Carbon fiber reinforced resin moldings produced by impregnating oriented carbon fibers with thermosetting resins, arranging filaments of these fibers unidirectionally to form prepregs, followed by multilayer lamination of these prepregs and molding and curing of resulting laminates are used extensively as industrial materials such as plate springs and honeycomb constructing materials and as sporting or leisure goods such as fishing rods and golf shafts. Recently, those moldings have also been used as members of aircraft, automobiles, ships, and the like.
Performance characteristics of carbon fibers used have also been improved remarkably in recent years; of polyacrylonitrile-based carbon fibers, there have been developed and marketed a high strength, high elongation type having tensile strengths exceeding 600 Kg/mm.sup.2 and a high strength, high elastic modulus type having tensile strengths of at least 300 Kg/mm.sup.2 and tensile elastic moduli of 46-50 ton/mm.sup.2. Performance characteristics required for moldings reinforced with those carbon fibers have been sophisticated more and more against the background of improved performance characteristics of raw material carbon fibers.

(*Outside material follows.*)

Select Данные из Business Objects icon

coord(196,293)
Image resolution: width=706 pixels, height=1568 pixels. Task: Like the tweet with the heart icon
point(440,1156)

The first step of improving the performance of carbon fiber reinforced resin moldings was the enhancement of the adhesive strength between the carbon fiber and the matrix resin. About this matter, extensive researches and developments were made energetically for the past some dozen years and the adhesive strength is settled now on a considerably high level owing to the technique of electrolytic oxidation, the technique of gas-phase oxidation, and some other techniques. Seeing the last several years, however, no marked advance is observed in this art and there is no prospect that properties such as the interlayer shear strength will be improved to large extents in the near future.
While there are already published some reports (Japanese Patent Application Kokai No. Sho. 57-49612, etc.) that a modification of matrix resin contributes to the improvement of its carbon fiber reinforced moldings in performance, not much improvement of the moldings themselves in performance can be expected from the modification of resin when the modified resin has a curing temperature of the same degree. But, matrix resins having higher curing temperatures, higher cross-linking density, and higher stiffness exhibit generally higher interlayer shear strength and higher flexural strength, according to the present inventors' empirical knowledge.